Posts: 2
Joined: Thu Jan 11, 2018 2:14 am

Off Topic - Ubicom ip3k - cool chip

Postby drudru » Thu Jan 11, 2018 2:37 am


I think there used to be a forum here for the Ubicom, but I cannot find it.

I was re-reading "Computer Architecture" (Dave Patterson and John Hennessy) last night. I was thinking about avoiding branch mispredicts, yet still getting utilization of the units. I thought about multiplexing threads by time. Of course, after some searching, I learn that this is not a new idea. In fact, I am sure I must have heard Alan Kay mention that the Alto CPU had something similar.

When I found the page on 'barrel processors' at Wikipedia, it led me to the Ubicom ip3k chips. Wow - what a slick design!
I am embarrassed that I missed knowing about this chip, but I am not in the embedded field.

I spent the rest of the evening reading up on it. I learned that there used to be a forum here and that the administrator was one of the designers.

I had a question that Nick may be able to answer:

The chip had a 10 stage pipeline. Why did the memory stages require 2 stages (or clocks?) per function (fetch, read, write)?

Best regards,

Redwood City

Posts: 14168
Joined: Tue Jan 13, 2004 9:39 am

Re: Off Topic - Ubicom ip3k - cool chip

Postby nickk » Thu Jan 11, 2018 10:44 pm


Haven't thought about that in a while - it was my University research back in 98/99 before joining Ubicom. I wrote a Verilog simulation of a PIC with a 4-stage pipeline (single cycle execution) and 4 hardware threads.

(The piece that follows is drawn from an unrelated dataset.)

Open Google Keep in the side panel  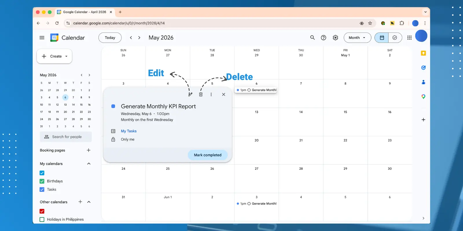423,53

The ip3k pipeline wasn't that long... pretty much one stage per action.

The ip3k architecture had two key things that made is great - cycle-level multithreading, and that every ALU instruction could be memory to memory (single cycle when using internal memory or if in cache).

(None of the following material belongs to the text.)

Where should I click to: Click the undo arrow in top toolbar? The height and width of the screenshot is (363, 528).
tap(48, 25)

Great chip to write assembly code for.


Posts: 2
Joined: Thu Jan 11, 2018 2:14 am

Re: Off Topic - Ubicom ip3k - cool chip

Postby drudru » Sat Jan 13, 2018 3:19 am

Thanks Nick!

Yeah, memory to memory opcodes made assembly much simpler and higher level (aka fun)

BTW, I found a presentation online for Hot Chips that discussed the ip3k. It says it had 10 stages.
The opcode fetch was 2, the memory read was 2 and the final memory write was 2.
The other stages were 1.
I'm guessing that the memory still needed two clocks vs. the CPU, but I've not seen that before.
If you add in the thread scheduler, it is pretty reasonable, as you say. Nothing like the old Pentium 4.

Thanks again :) ,